A: Your friend’s statement is partially true. While we do not specifically advise people against intense exercise whilst taking beta blockers, this class of medication can reduce exercise performance and tolerance by dampening down the heart’s response to the demands of exercise. When we exercise, our cardiovascular system responds to the increase in oxygen required by the exercising muscles through a number of mechanisms. These include increase in heart rate and increase in strength of heart contraction. Beta blockers act on the heart to limit heart rate and reduce heart force of contraction and therefore can lead to reduced exercise tolerance (i.e. you may find you are unable to exercise for as hard or for as long).
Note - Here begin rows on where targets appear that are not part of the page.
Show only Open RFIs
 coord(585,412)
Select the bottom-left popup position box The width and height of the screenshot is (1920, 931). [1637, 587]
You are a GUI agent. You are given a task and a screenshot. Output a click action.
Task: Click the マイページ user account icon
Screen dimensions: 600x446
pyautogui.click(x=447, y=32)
While this can protect the heart against excessive demands and provide very important heart protection in some people, it can contribute to symptoms of tiredness and fatigue and inability to perform the most strenuous of exercise. Also if a person has underlying breathing problems such as asthma or emphysema, symptoms of these underlying breathing problems can be exacerbated by beta blocker therapy.

I suggest that you discuss this issue with your doctor. Many different factors can contribute to reduced exercise tolerance and breathing difficulties that may be unrelated to the beta blocker therapy. If these effects are thought to be due to the beta blocker, then the dose may need adjustment or an alternative medication may be required. Certainly exercise is important for you to be able to maximise your healthy lifestyle to help with blood pressure (and weight) control.
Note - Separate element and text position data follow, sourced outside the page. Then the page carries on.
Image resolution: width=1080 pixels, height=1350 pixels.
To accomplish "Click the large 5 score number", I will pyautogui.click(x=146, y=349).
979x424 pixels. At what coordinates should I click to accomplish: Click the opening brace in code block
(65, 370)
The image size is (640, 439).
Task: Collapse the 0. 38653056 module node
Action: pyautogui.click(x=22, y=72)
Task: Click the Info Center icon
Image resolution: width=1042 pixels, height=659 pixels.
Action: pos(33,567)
Q: Are newer medications in existing drug classes (such as beta blocker and calcium channel blockers) better or more effective than older versions of these types of drugs?
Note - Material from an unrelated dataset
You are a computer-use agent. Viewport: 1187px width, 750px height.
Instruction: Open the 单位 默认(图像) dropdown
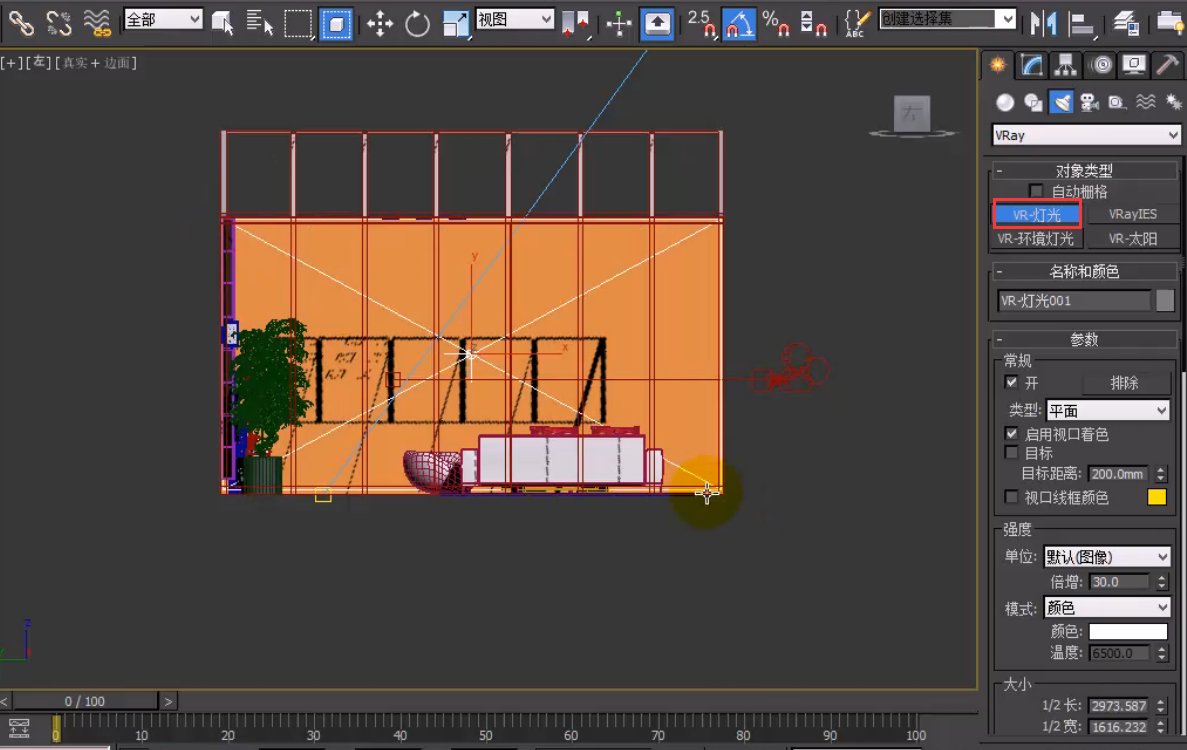[1107, 557]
A: This is a difficult question as it varies with each medication and drug class! In general, each new medication that is developed within an existing drug class tends to be marketed as having special properties that make it superior to older members of the drug class. This can be very confusing for doctors (prescribers) and patients. Generally, the beneficial and adverse effects of the newer drugs are similar to those of the older drugs of the same class. However, in some cases there may be some important differences in potency (dose of medication required for a desired beneficial effect), type and frequency of adverse (side) effects, the way the drug is broken down and removed from the body (e.g. via the kidneys or liver) or the way that a drug is administered (e.g. oral versus injection versus skin patch). One particular feature that often differs between older and newer drugs of a certain class is the duration of action of the drug after each dose (usually longer duration with newer versions). Longer-acting medications may help provide more prolonged blood pressure lowering effect per dose, allowing for the medication to be administered less frequently (ideally once per day). This might help provide smoother blood pressure control over the 24-hour period, less blood pressure increase if the person is late taking their medication (or misses a dose) and help with drug compliance by reducing the number of times per day the drug needs to be taken. However, many drugs of a class can be used interchangeably as long as the person is prescribed the appropriate drug, at the most effective dose, with the correct dosing schedule (number of doses per day) and with attention to possible side-effects. It is important to discuss the different medication options with the doctor to make sure that the best medication is prescribed for each individual’s circumstances and needs.